Still another incident of the long feud with the Mackintoshes arose out of jealousy regarding a fair dame of the time. Comyn of Badenoch had reason to resent the attentions paid to his wife by his neighbour, Mackintosh of Tyrinie, and the feeling reached its climax when Mackintosh presented the lady with no less a gift than a bull and twelve cows. Comyn, thinking it time to interfere, invited Mackintosh and his followers to a feast, and slew them all. As the Comyns were slowly ousted by their Mackintosh and Macpherson neighbours they were driven to wild and lawless deeds, and on one occasion, in reprisal, Alexander Macpherson, known as the Revengeful, slew nine of their chief men in a cave to which they had resorted for hiding.

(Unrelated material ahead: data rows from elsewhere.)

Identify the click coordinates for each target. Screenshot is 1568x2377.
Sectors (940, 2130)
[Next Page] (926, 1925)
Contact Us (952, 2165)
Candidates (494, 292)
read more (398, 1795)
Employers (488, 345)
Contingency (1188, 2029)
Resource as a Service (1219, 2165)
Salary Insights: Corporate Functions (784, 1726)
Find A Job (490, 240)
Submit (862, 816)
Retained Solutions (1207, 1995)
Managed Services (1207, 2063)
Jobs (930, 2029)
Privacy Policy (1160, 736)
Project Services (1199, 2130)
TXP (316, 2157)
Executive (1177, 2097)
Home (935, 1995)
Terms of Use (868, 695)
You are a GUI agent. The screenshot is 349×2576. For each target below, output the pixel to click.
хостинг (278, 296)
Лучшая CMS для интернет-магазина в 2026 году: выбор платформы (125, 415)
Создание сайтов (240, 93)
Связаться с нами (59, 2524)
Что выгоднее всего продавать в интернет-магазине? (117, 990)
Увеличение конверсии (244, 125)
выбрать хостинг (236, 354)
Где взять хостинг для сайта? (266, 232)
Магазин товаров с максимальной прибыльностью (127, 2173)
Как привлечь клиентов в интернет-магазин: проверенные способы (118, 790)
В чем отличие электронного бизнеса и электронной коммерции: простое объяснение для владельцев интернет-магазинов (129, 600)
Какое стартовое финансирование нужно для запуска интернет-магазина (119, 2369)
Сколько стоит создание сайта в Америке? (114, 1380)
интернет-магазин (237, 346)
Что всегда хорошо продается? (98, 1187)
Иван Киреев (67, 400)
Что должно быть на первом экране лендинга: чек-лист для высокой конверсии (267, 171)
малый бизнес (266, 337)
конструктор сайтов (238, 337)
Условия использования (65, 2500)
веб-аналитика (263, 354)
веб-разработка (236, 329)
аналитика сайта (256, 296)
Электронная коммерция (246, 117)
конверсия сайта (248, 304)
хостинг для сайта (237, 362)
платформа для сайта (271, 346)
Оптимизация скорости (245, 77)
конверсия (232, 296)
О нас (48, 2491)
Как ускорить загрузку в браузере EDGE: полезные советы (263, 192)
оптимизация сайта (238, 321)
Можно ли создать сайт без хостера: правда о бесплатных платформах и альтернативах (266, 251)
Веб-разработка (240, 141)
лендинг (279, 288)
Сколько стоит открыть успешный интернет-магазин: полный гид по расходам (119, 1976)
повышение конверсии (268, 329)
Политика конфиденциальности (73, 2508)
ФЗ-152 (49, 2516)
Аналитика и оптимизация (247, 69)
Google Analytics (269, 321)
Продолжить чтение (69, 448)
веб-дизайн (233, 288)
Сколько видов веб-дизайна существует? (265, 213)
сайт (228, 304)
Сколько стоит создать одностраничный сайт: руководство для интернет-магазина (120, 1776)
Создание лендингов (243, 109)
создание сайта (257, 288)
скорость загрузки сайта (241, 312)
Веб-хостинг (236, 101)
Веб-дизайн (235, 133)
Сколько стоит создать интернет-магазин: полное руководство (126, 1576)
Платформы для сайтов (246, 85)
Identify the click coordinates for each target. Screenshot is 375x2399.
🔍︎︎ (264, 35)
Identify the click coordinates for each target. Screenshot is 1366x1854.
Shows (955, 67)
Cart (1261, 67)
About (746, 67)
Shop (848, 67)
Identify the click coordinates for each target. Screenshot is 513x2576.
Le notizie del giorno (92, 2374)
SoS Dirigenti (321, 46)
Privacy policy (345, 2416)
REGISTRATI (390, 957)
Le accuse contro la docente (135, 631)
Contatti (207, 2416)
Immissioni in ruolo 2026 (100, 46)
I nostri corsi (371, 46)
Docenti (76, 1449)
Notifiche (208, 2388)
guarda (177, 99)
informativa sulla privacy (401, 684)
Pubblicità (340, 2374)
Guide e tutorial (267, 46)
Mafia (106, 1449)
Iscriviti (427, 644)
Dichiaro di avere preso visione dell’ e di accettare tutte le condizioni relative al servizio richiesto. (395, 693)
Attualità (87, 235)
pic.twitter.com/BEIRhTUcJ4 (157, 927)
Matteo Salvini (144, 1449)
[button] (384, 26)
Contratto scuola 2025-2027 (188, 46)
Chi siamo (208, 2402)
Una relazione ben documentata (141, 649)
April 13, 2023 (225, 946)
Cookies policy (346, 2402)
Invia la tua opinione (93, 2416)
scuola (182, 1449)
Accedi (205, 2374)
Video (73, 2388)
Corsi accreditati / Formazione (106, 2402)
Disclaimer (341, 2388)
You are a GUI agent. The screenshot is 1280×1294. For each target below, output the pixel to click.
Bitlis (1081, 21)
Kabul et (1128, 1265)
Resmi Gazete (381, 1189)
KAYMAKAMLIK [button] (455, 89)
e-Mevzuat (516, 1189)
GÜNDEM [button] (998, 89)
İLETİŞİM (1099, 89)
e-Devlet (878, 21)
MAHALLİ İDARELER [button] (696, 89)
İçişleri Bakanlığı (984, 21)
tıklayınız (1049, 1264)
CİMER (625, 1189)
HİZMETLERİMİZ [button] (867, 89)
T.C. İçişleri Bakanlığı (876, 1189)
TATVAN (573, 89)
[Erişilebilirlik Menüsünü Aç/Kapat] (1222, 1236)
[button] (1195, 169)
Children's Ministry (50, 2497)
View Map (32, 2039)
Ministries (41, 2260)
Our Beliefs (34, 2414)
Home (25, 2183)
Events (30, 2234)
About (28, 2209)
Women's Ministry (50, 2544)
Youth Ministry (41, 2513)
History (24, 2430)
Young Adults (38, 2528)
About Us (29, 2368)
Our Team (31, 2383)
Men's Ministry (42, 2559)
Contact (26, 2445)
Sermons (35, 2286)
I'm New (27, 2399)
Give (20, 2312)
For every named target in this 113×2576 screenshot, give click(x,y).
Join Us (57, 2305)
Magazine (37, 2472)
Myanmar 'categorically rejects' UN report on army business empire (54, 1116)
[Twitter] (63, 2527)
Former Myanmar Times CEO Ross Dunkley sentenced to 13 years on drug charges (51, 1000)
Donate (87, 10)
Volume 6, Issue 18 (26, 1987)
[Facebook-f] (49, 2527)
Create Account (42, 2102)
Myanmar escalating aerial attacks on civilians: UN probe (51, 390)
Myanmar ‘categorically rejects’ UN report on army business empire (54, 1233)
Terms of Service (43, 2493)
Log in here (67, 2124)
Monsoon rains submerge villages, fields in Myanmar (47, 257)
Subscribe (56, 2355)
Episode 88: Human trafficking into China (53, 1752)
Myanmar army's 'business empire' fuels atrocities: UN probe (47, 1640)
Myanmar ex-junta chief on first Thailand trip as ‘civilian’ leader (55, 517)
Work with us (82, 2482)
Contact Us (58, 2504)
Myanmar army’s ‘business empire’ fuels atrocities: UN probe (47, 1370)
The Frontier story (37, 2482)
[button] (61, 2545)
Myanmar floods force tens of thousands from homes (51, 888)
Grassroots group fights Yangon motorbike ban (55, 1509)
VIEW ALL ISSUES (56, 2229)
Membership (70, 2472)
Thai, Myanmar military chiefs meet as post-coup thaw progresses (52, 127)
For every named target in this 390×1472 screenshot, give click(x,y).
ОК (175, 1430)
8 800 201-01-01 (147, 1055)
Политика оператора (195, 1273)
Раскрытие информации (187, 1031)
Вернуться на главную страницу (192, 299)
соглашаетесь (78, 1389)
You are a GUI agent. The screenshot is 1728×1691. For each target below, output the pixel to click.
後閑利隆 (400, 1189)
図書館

The Comyns, however, were not altogether extinguished by the warfare and feuds in which they played so striking and unfortunate a part. In the eighteenth century their chief was a simple gentleman, Cumming of Altyre on the Findhorn. He represented the knight who fell with his chief, the Red Comyn, in the church of the Minorites at Dumfries. That knight was Sir Robert Comyn, fourth son of John, Lord of Badenoch, who died about 1275. Early in the eighteenth century, Robert Cumming of Altyre married Lucy, daughter of Sir Ludovic Gordon, Baronet of Gordonstown, lineally descended from William, Earl of Sutherland and his wife the Princess Margaret, daughter of King Robert the Bruce, and from George, Earl of Huntly, and his wife, the Princess Jean, daughter of King James I. Robert Cumming's great-great-grandson, Alexander Penrose Cumming, through this connection inherited the estate of Gordonstown, near Elgin, assumed the name of Gordon, and was created a baronet in 1804. He was Member of Parliament for the Dumfries burghs. The second baronet was member for the Elgin burghs at the time of the Reform Bill. He married a daughter of Campbell of Islay and granddaughter of John, Duke of Argyll, by his duchess, the famous beauty, Elizabeth Gunning. His second son was Roualeyn George, the famous lion-hunter, while his youngest daughter is the well-known traveller and author, Miss Constance F. Gordon-Cumming, and the present baronet is his grandson.
Sir William Gordon-Cumming, Baronet of Altyre, is the fourth holder of the title. He succeeded his father in 1866, and saw active service as a Captain and Lieut. Colonel of the Scots Fusilier Guards. He holds the medal with clasp for the South African Campaign of 1879, the medal with clasp and the bronze star for the Egyptian Campaign of 1882, and two clasps for the Nile Expedition of 1884. His possessions in the county, some 38,500 acres, are considerable for a private gentleman, but will hardly compare with the vast possessions once owned by his ancestors, the great chiefs of the Comyns of the days of King Alexander III.
It should be added that a considerable body of the Comyns at one time, taking offence at being refused interment in the family burial-place, changed their name to Farquharson, as descendants of Ferquhard, son of Alexander, sixth laird of Altyre, in the middle of the fifteenth century.